Look for volatility as well. Sudden swings in spend, conversion value or impression share often point to unstable inputs, whether that is feed disruption, budget limitation, promotional pricing changes or poor campaign segmentation.
A common mistake is blaming bidding for what is really a structural issue. If query quality is poor or products are grouped badly, changing bid strategy will not solve the root problem.
Do not ignore audience, device and geography signals
Shopping is feed-led, but context still matters. During an audit, review whether audience data is being used to guide decisions rather than sit passively in observation mode.
Returning visitors, past purchasers and high-value customer segments often behave very differently from cold traffic. If the account treats them the same, there may be missed opportunities in both bidding and exclusions.
Device data deserves scrutiny too. Mobile may dominate clicks while desktop carries stronger conversion efficiency, especially in higher-ticket categories. That does not mean mobile is bad. It means you need to understand its role in the path to purchase.
Geography can also expose waste. Some regions convert profitably; others drain budget through high delivery costs, weak conversion rate or poor stock fulfilment economics. If location-level performance has not been reviewed in months, the audit is incomplete.
Measurement problems can make a decent account look good or bad
Before making big decisions, verify the tracking. Shopping audits fall apart when conversion data is inflated, duplicated or stripped of value accuracy.
Check whether purchases are being recorded once, whether revenue matches the platform closely enough, and whether refunds, VAT treatment and shipping values are handled consistently.

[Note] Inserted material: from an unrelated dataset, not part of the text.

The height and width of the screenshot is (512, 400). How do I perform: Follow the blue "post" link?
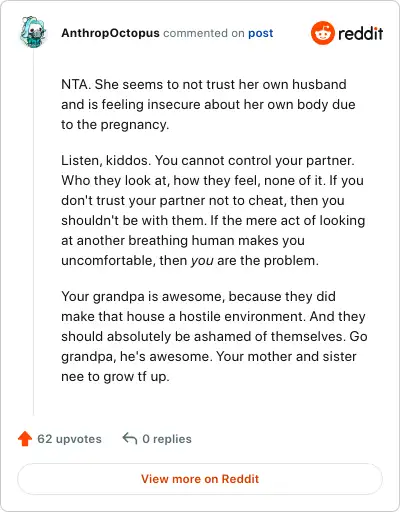tap(260, 33)
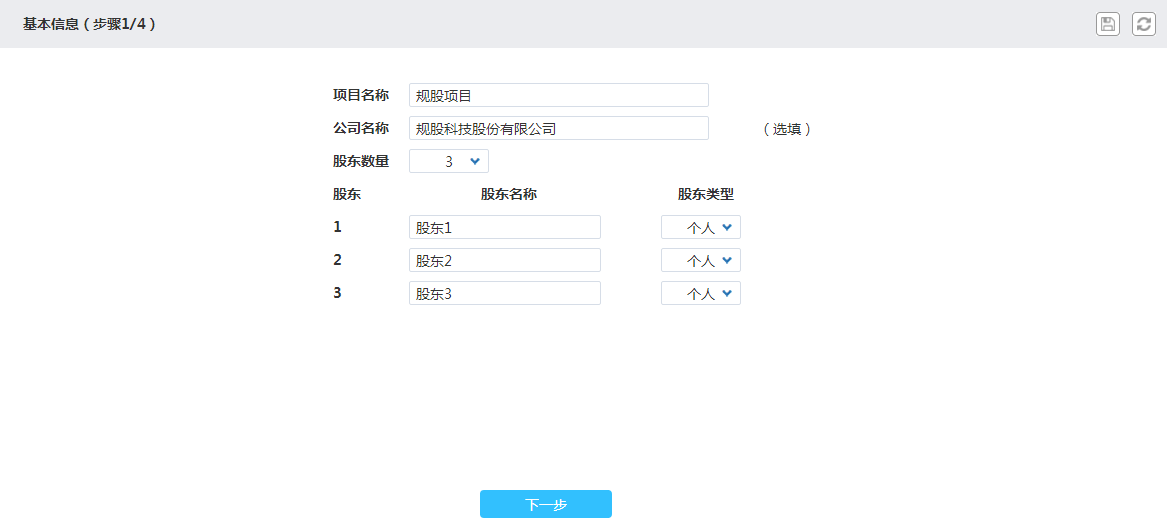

If offline margins differ materially by product group, platform revenue alone is not enough for decision-making.
For more mature brands, the best audits bring in backend data. That includes contribution margin, new versus returning customer performance, and category-level profitability. Google Ads should inform decisions, not define them in isolation.
What usually needs fixing after the audit
In most accounts, the same themes keep coming up. Feed data is too weak to support strong matching. Campaigns are segmented by convenience instead of margin logic. Search term control is light. Budget is being spread too evenly. Strong products are not isolated enough, and weak ones are allowed to spend for too long.
The fix is not usually dramatic. It is disciplined. Better titles. Smarter custom labels. Cleaner exclusions. More commercial segmentation. Bidding targets grounded in actual economics, not wishful ROAS numbers.
That is the difference between an account that merely spends and one that scales profitably. Oxedent’s view is simple: Shopping campaigns should be judged by profit contribution and growth quality, not by whether the dashboard looks busy.
A good audit should leave you with a sharper question than “How do we get more sales?” It should tell you which products deserve more spend, which queries need shutting down, and where the account is making growth harder than it needs to be.